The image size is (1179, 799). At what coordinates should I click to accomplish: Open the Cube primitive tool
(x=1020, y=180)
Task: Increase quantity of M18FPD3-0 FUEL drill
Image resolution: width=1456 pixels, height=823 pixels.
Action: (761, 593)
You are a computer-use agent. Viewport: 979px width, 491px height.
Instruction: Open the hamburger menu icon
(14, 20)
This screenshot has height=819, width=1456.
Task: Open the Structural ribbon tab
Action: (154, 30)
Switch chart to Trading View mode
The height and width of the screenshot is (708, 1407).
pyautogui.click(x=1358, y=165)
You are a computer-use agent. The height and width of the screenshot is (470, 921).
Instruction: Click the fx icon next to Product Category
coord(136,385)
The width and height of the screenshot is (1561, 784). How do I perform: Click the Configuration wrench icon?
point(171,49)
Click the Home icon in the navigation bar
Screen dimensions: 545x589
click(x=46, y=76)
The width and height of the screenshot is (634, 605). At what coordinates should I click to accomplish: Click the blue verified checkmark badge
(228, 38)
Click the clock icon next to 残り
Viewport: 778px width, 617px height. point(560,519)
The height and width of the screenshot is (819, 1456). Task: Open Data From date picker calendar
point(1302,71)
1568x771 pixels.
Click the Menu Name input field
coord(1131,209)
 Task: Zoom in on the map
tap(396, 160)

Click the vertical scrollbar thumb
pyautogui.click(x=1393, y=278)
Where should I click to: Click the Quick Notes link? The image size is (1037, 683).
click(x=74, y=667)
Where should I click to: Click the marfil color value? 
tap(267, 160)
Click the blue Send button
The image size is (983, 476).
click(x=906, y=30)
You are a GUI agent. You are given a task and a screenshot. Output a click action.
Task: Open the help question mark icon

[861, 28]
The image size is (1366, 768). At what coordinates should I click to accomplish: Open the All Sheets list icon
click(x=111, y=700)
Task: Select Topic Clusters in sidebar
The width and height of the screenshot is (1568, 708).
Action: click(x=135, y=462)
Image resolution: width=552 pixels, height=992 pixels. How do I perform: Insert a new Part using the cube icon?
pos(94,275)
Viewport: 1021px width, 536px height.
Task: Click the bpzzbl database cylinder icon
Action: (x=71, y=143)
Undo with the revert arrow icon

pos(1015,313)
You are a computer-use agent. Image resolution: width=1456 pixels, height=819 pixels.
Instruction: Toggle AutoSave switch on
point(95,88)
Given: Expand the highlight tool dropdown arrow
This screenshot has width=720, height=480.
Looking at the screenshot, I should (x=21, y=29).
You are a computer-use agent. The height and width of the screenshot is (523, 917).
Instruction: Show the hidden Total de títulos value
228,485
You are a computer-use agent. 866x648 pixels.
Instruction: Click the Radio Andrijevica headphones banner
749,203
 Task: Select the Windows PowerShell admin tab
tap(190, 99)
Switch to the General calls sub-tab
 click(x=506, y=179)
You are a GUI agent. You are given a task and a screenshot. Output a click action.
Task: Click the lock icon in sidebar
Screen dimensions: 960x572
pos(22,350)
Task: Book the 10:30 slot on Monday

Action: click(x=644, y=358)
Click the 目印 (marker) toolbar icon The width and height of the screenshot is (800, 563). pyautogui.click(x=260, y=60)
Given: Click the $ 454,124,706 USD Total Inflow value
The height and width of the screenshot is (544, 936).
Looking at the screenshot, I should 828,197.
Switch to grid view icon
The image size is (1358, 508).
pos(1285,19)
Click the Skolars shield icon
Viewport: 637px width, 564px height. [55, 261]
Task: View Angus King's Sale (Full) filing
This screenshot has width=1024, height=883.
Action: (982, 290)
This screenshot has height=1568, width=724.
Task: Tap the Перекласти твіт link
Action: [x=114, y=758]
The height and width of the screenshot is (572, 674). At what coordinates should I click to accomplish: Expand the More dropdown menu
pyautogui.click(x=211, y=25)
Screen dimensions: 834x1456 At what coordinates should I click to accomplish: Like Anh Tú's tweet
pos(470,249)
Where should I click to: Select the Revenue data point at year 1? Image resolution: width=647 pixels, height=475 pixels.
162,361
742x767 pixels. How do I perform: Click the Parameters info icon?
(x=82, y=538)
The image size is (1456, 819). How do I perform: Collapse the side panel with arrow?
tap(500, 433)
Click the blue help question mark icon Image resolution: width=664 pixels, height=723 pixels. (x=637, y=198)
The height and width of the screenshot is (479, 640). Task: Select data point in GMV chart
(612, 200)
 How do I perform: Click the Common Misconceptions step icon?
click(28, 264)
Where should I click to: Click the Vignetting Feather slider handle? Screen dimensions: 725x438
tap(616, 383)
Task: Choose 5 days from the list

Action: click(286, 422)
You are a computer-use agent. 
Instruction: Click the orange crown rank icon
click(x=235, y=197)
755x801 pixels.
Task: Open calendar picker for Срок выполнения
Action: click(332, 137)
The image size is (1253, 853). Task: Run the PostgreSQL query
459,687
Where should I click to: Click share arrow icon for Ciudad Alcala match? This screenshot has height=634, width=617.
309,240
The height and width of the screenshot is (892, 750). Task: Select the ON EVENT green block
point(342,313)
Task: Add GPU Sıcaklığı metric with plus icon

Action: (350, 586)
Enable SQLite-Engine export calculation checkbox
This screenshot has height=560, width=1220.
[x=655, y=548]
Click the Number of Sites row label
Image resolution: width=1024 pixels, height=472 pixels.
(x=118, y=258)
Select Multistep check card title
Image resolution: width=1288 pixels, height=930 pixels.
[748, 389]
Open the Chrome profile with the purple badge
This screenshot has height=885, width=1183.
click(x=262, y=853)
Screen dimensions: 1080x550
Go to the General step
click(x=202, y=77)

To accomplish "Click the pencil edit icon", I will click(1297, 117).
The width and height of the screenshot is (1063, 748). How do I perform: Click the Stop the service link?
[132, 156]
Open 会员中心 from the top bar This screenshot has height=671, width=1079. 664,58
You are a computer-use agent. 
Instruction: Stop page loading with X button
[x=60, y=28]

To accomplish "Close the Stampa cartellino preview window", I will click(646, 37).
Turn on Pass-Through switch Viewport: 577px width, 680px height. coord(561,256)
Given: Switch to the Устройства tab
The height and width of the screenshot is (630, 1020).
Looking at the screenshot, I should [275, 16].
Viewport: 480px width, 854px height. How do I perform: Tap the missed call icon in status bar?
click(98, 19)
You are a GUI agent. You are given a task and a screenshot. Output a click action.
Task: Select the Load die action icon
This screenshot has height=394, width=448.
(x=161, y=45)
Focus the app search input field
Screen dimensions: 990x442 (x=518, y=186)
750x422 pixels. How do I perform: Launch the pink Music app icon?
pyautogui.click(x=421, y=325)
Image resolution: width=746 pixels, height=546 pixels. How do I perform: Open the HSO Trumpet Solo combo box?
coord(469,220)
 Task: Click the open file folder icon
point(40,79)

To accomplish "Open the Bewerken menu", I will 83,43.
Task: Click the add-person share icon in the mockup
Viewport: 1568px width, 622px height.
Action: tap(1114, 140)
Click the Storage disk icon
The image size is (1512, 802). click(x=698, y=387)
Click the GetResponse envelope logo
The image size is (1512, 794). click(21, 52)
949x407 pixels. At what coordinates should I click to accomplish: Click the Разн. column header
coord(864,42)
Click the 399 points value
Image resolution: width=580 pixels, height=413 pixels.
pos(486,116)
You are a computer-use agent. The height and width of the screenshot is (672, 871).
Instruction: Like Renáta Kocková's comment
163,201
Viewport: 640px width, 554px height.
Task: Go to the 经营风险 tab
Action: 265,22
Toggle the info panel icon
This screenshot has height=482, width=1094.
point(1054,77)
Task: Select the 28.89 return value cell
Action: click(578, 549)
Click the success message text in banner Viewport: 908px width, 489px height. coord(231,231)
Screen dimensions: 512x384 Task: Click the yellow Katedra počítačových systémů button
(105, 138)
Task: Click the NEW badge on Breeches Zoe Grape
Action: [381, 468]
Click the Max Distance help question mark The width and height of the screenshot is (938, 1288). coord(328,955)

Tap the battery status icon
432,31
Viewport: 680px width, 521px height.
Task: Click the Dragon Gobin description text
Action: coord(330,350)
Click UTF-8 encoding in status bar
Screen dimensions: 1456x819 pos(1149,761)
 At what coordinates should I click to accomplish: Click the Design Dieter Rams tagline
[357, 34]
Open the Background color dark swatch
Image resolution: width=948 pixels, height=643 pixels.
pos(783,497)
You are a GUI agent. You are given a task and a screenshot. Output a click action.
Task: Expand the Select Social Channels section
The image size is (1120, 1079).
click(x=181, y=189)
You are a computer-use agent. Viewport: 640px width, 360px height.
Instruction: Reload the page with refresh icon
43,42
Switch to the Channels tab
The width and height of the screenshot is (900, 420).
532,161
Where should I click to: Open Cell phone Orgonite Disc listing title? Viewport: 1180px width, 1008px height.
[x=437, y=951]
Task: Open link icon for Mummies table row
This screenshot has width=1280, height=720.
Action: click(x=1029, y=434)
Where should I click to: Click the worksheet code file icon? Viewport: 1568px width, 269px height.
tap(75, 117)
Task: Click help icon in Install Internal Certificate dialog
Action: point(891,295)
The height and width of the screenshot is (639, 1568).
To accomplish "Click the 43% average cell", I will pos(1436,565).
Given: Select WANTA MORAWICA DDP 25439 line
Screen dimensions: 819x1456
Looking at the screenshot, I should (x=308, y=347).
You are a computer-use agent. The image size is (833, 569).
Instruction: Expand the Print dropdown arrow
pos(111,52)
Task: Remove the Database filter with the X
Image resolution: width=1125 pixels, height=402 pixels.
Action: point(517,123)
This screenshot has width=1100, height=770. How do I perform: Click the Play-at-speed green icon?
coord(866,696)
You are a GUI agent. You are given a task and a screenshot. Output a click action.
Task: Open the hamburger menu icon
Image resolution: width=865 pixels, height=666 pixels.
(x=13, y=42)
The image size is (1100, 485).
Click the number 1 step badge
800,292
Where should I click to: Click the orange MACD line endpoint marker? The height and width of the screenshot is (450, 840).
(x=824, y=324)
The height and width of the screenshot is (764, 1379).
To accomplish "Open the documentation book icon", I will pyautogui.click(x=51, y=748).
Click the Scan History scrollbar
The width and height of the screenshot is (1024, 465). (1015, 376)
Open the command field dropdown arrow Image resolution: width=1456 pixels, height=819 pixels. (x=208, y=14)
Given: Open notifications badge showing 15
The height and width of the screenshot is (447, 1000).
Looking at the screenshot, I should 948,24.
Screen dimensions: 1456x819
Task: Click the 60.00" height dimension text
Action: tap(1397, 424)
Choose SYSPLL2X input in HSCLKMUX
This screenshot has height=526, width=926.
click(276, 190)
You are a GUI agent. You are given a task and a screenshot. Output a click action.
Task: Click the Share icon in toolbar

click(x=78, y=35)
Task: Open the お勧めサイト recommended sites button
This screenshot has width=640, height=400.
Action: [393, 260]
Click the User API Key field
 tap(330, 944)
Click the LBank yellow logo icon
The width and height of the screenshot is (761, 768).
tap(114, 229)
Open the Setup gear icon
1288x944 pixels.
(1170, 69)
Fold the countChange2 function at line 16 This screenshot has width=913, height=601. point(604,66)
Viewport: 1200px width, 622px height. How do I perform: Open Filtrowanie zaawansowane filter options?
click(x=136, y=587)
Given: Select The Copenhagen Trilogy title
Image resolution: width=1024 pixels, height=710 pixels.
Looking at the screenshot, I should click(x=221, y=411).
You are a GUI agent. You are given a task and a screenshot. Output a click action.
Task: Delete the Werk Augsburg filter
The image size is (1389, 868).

→ **WHAT YOU NEED TO DO**: Format as a numbered list the lines of the items beginning with the line containing "The height and width of the screenshot is (572, 674)." and continuing through the line containing "Action: click(286, 422)", omitting any blank lines.

→ **TASK RESPONSE**:
1. The height and width of the screenshot is (572, 674). At what coordinates should I click to accomplish: Expand the More dropdown menu
2. pyautogui.click(x=211, y=25)
3. Screen dimensions: 834x1456 At what coordinates should I click to accomplish: Like Anh Tú's tweet
4. pos(470,249)
5. Where should I click to: Select the Revenue data point at year 1? Image resolution: width=647 pixels, height=475 pixels.
6. 162,361
7. 742x767 pixels. How do I perform: Click the Parameters info icon?
8. (x=82, y=538)
9. The image size is (1456, 819). How do I perform: Collapse the side panel with arrow?
10. tap(500, 433)
11. Click the blue help question mark icon Image resolution: width=664 pixels, height=723 pixels. (x=637, y=198)
12. The height and width of the screenshot is (479, 640). Task: Select data point in GMV chart
13. (612, 200)
14.  How do I perform: Click the Common Misconceptions step icon?
15. click(28, 264)
16. Where should I click to: Click the Vignetting Feather slider handle? Screen dimensions: 725x438
17. tap(616, 383)
18. Task: Choose 5 days from the list
19. Action: click(286, 422)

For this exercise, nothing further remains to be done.